Background: Recent observational studies show that patients with multivessel coronary disease have a long-term survival advantage with coronary artery bypass grafting (CABG) compared with percutaneous coronary intervention (PCI). Important nonfatal outcomes may also affect optimal treatment recommendation.
Methods: CABG was compared with percutaneous catheter intervention by using a composite of death, myocardial infarction (MI), or stroke. Medicare patients undergoing revascularization for stable multivessel coronary disease from 2004 through 2008 were identified in national registries. Short-term clinical information from the registries was linked to Medicare data to obtain long-term follow-up out to 4 years from the time of the procedure. Propensity scoring with inverse probability weighting was used to adjust for baseline risk factors.

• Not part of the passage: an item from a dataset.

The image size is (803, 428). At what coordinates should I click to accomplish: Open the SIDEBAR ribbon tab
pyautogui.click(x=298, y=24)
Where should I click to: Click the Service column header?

Results: There were 86,244 CABG and 103,549 PCI patients. The mean age was 74 years, with a median 2.67 years of follow-up. At 4 years, the propensity-adjusted adjusted cumulative incidence of MI was 3.2% in CABG compared with 6.6% in PCI (risk ratio, 0.49; 95% confidence interval, 0.45 to 0.53). At 4 years, the cumulative incidence of stroke was 4.5% in CABG compared with 3.1% in PCI patients (risk ratio, 1.43; 95% confidence interval, 1.31 to 1.54). This difference was primarily due to the higher 30-day stroke rate for CABG (1.55% vs 0.37%). For the composite of death, MI, or stroke, the 4-year adjusted cumulative incidence was 21.6% for CABG and 26.7% for PCI (risk ratio, 0.81; 95% confidence interval, 0.78 to 0.83).
Conclusions: The 4-year composite event rate of death, MI, and stroke favored CABG, whereas the risk of stroke alone favored PCI.